The good news is that a simple yoga session can aid us with sleep pattern regulations. Yoga does not have to be an intensive, heart-pounding workout. In reality, the extremely subtle and minute adjustments brought about by the poses to your body are some of the most beneficial aspects of a mild yoga practice done at home.
Five yoga asanas for better sleep:
1. TRIKONASANA:
Trikonasana is divided into two parts. First, turn left, then right. Standing with legs 3 feet apart and perfectly straight is the posture.
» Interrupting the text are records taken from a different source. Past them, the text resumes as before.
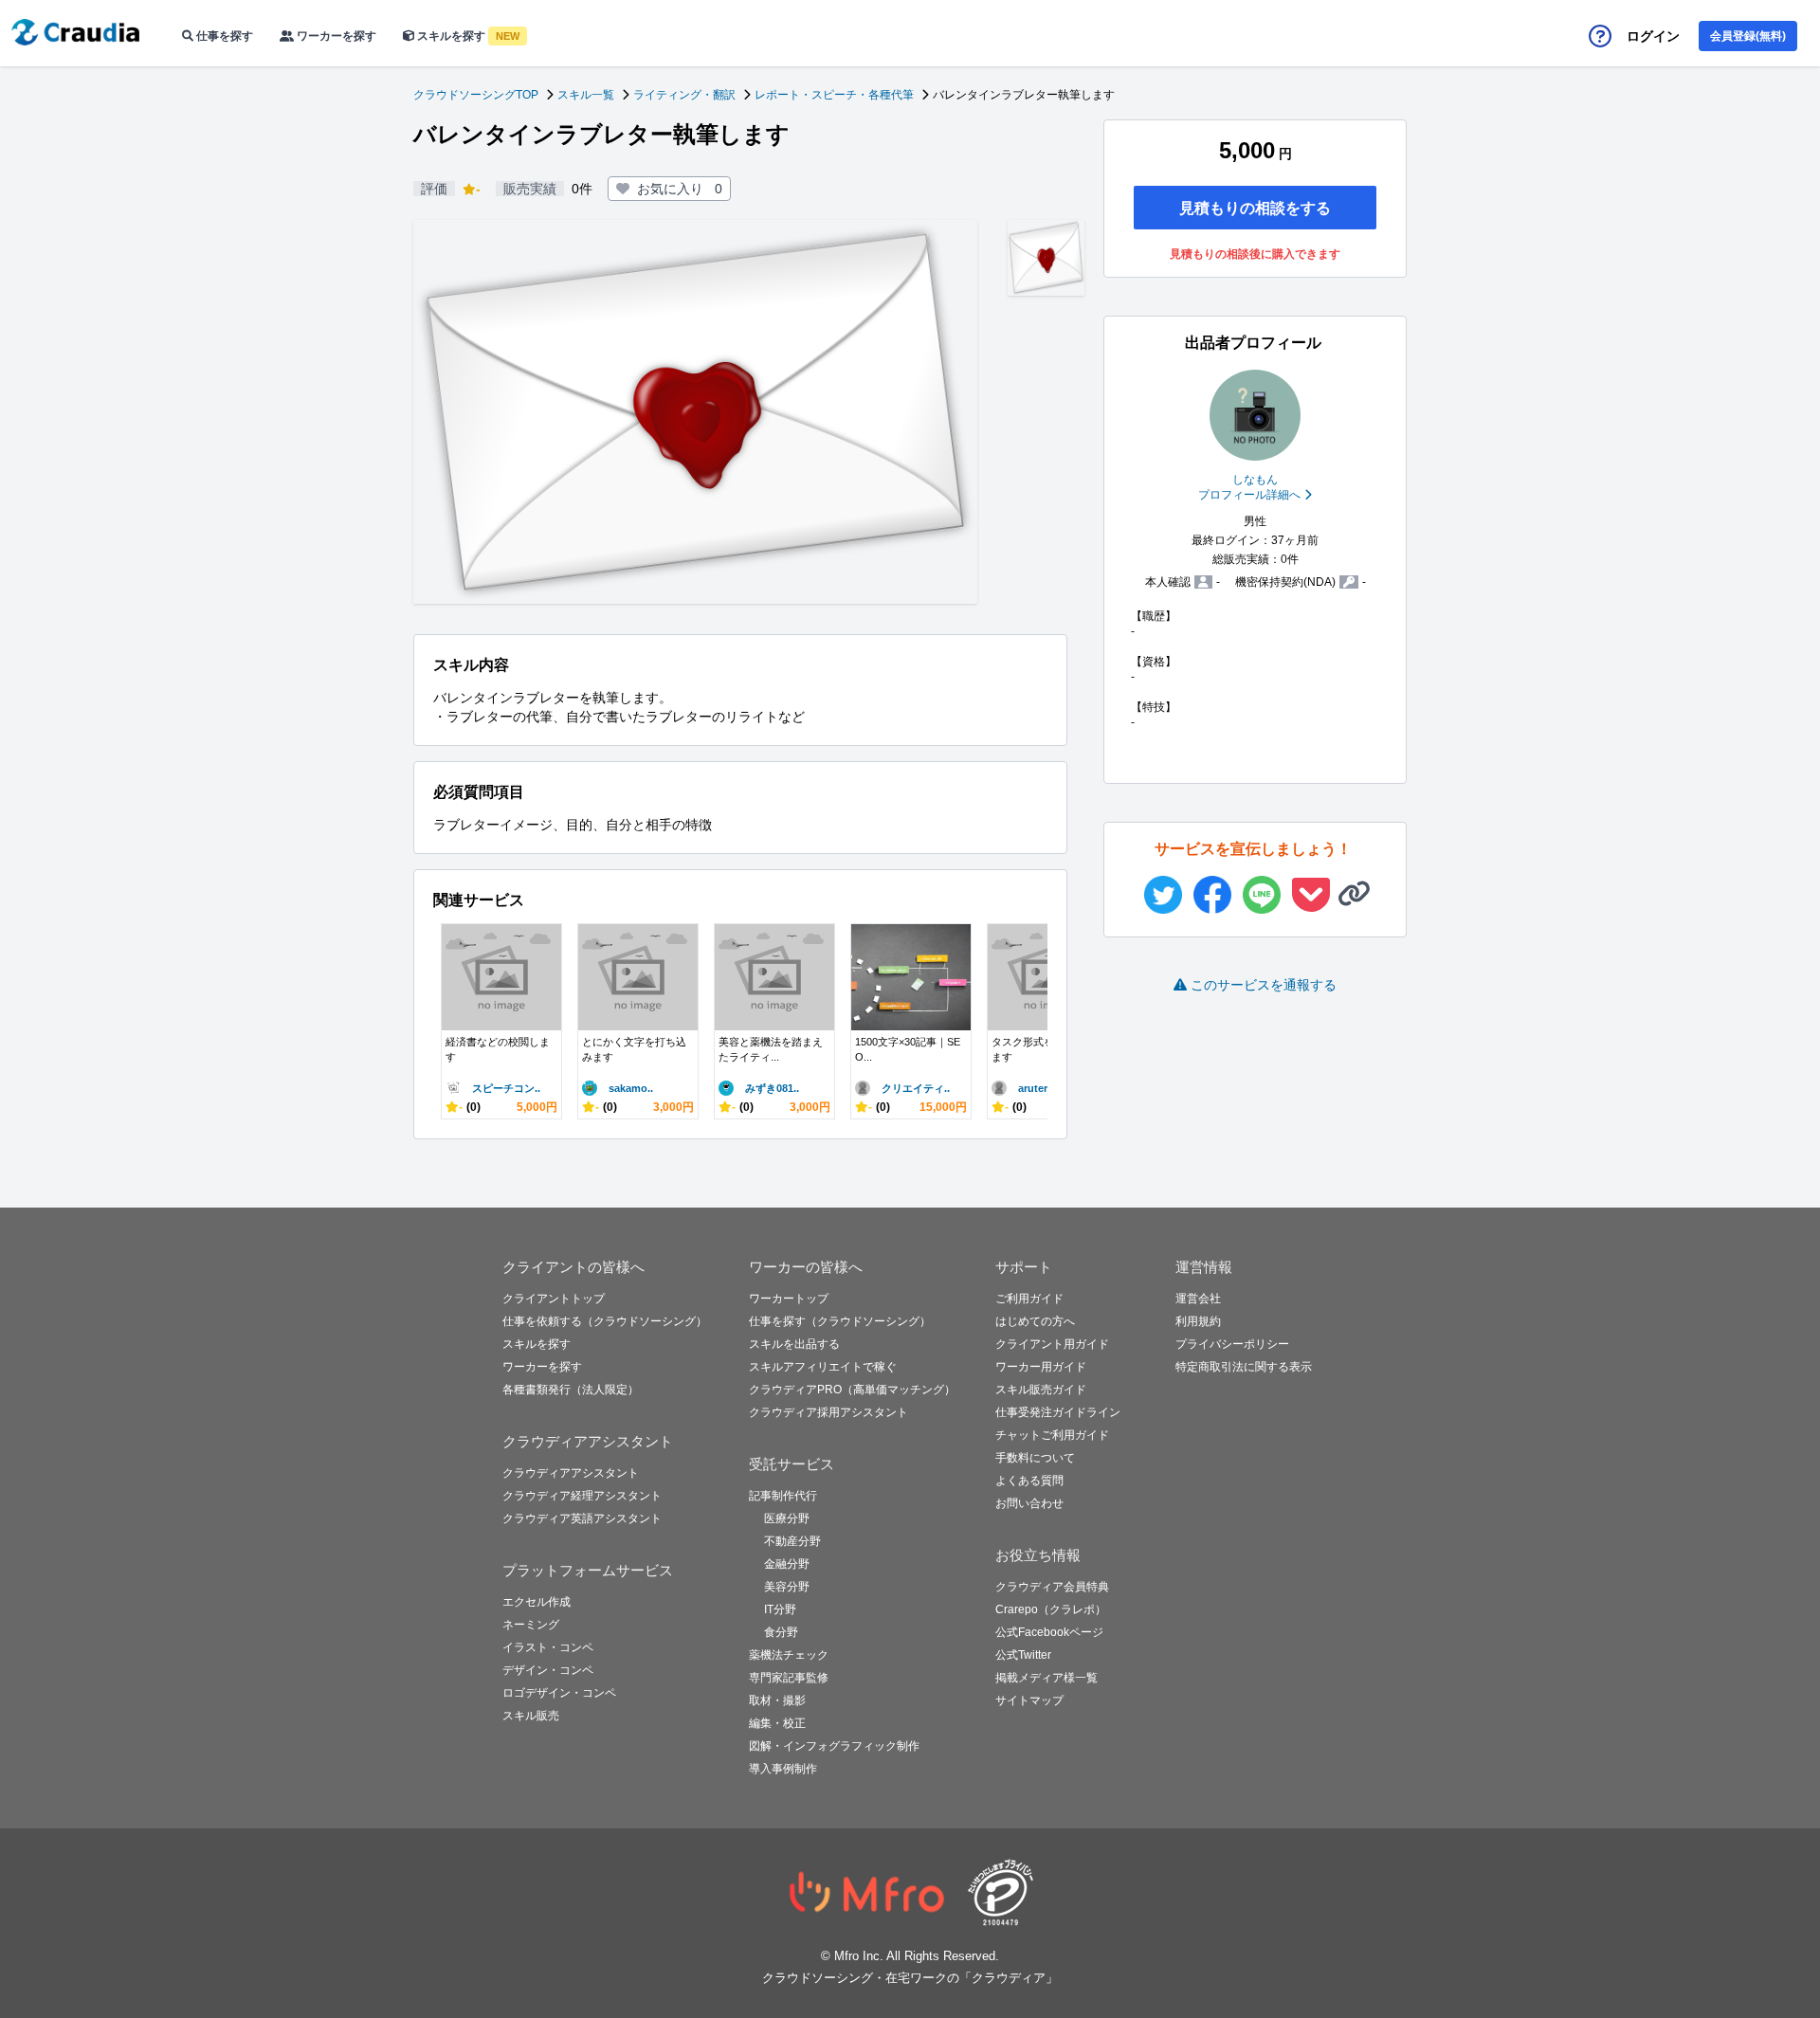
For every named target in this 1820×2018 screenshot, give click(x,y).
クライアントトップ (553, 1298)
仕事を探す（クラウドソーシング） (840, 1321)
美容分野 (787, 1586)
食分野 (781, 1632)
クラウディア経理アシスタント (582, 1495)
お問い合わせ (1029, 1503)
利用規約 (1198, 1321)
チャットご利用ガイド (1052, 1435)
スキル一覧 (585, 94)
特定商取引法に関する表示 (1243, 1366)
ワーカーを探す (335, 36)
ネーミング (530, 1624)
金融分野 (787, 1564)
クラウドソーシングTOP (475, 94)
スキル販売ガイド (1040, 1389)
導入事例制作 (783, 1768)
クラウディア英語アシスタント (582, 1518)
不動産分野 (792, 1541)
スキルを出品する (794, 1344)
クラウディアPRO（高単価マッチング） (852, 1389)
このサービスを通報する (1264, 984)
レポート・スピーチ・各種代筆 (834, 94)
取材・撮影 (777, 1700)
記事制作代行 (783, 1495)
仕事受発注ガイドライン (1057, 1412)
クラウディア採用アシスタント (828, 1412)
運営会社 (1198, 1298)
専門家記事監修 (788, 1677)
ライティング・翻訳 (684, 94)
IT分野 (780, 1609)
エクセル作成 (536, 1602)
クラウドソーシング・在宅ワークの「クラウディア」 (910, 1978)
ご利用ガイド (1029, 1298)
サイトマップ (1029, 1700)
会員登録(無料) (1748, 36)
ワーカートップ (788, 1298)
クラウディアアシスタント (570, 1473)
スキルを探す (466, 36)
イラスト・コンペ (547, 1647)
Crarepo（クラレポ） (1050, 1609)
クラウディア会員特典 (1052, 1586)
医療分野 (787, 1518)
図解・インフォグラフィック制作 (834, 1746)
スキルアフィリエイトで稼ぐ (823, 1366)
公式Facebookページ (1049, 1632)
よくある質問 (1029, 1480)
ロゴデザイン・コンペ (559, 1693)
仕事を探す (223, 36)
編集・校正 (777, 1723)
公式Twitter (1023, 1655)
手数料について (1035, 1457)
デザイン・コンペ (547, 1670)
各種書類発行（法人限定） (570, 1389)
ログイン (1653, 36)
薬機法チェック (788, 1655)
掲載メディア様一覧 (1046, 1677)
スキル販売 (530, 1715)
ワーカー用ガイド (1040, 1366)
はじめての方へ (1035, 1321)
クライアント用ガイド (1052, 1344)
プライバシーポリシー (1232, 1344)
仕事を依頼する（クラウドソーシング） (604, 1321)
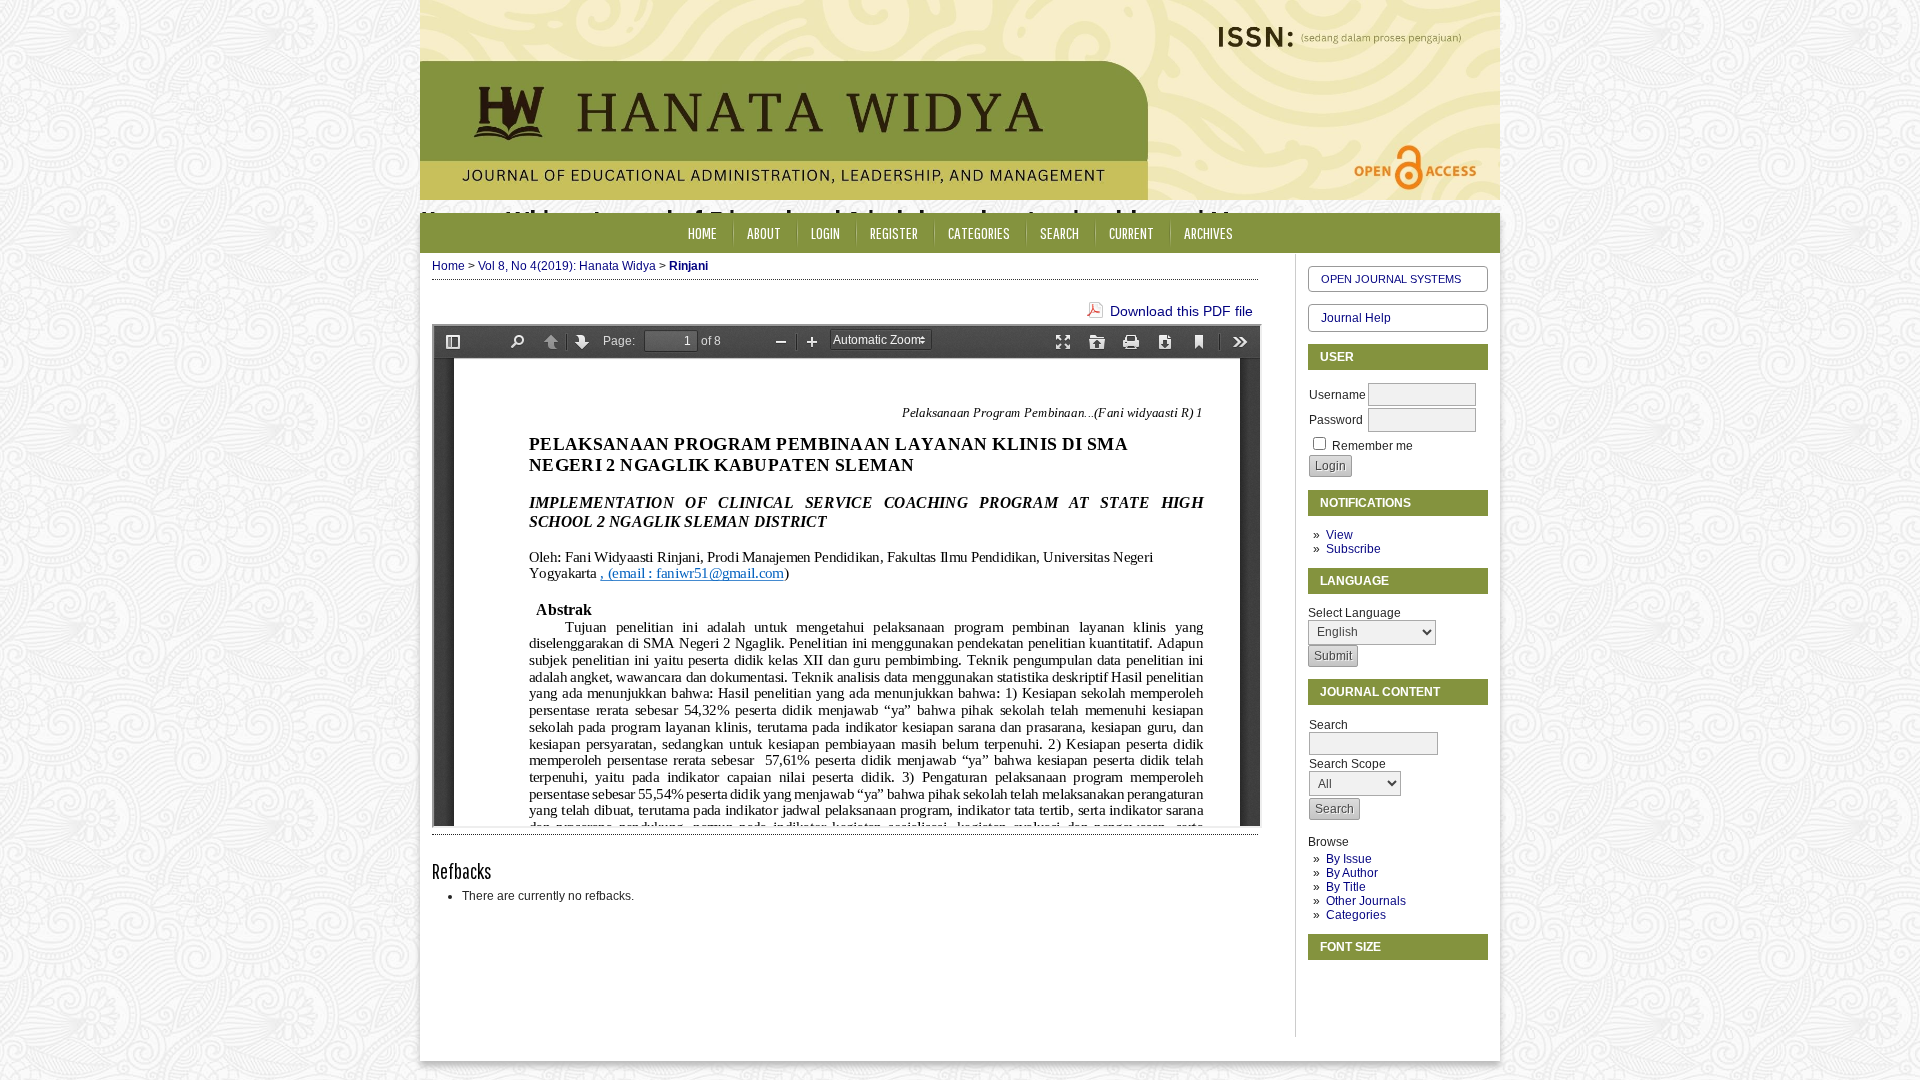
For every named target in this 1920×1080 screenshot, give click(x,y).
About (764, 232)
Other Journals (1366, 901)
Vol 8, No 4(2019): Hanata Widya (567, 266)
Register (894, 232)
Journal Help (1356, 318)
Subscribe (1353, 549)
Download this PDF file (1181, 311)
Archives (1208, 232)
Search (1059, 232)
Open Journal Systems (1391, 279)
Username (1337, 395)
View (1339, 535)
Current (1131, 232)
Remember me (1372, 446)
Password (1336, 420)
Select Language (1354, 613)
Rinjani (688, 266)
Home (702, 232)
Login (825, 232)
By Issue (1349, 859)
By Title (1346, 887)
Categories (1356, 915)
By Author (1352, 873)
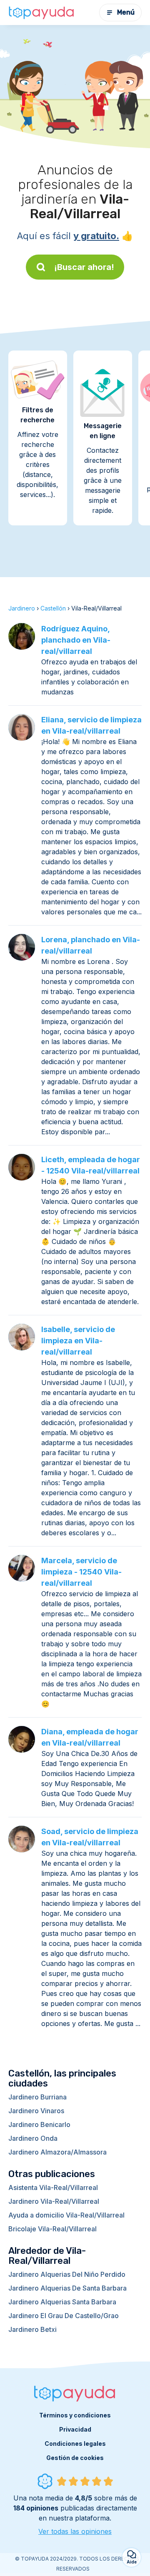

The triangle position is beneficial for stretching the legs and knee muscles. Also, stretch the hamstrings, calf muscles, and shoulders. Regular exercise would therefore strengthen these physical parts. It helps reduce stress, which leads to better sleep.
2. BHUJANGASANA:
Bhujangasana is a back-bending, reclining asana. It strengthens the spine while stretching the chest, shoulders, and abdomen. The posture helps the body release weariness and tension.
3. HALASANA:
4. VAJRASANA WITH SUPPORT:
Vajrasana calms us down and relieves stress and anxiety. As a result, it aids us in getting a good night's sleep. It also aids in digestion and the reduction of belly fat. It has been proven to help people lose weight.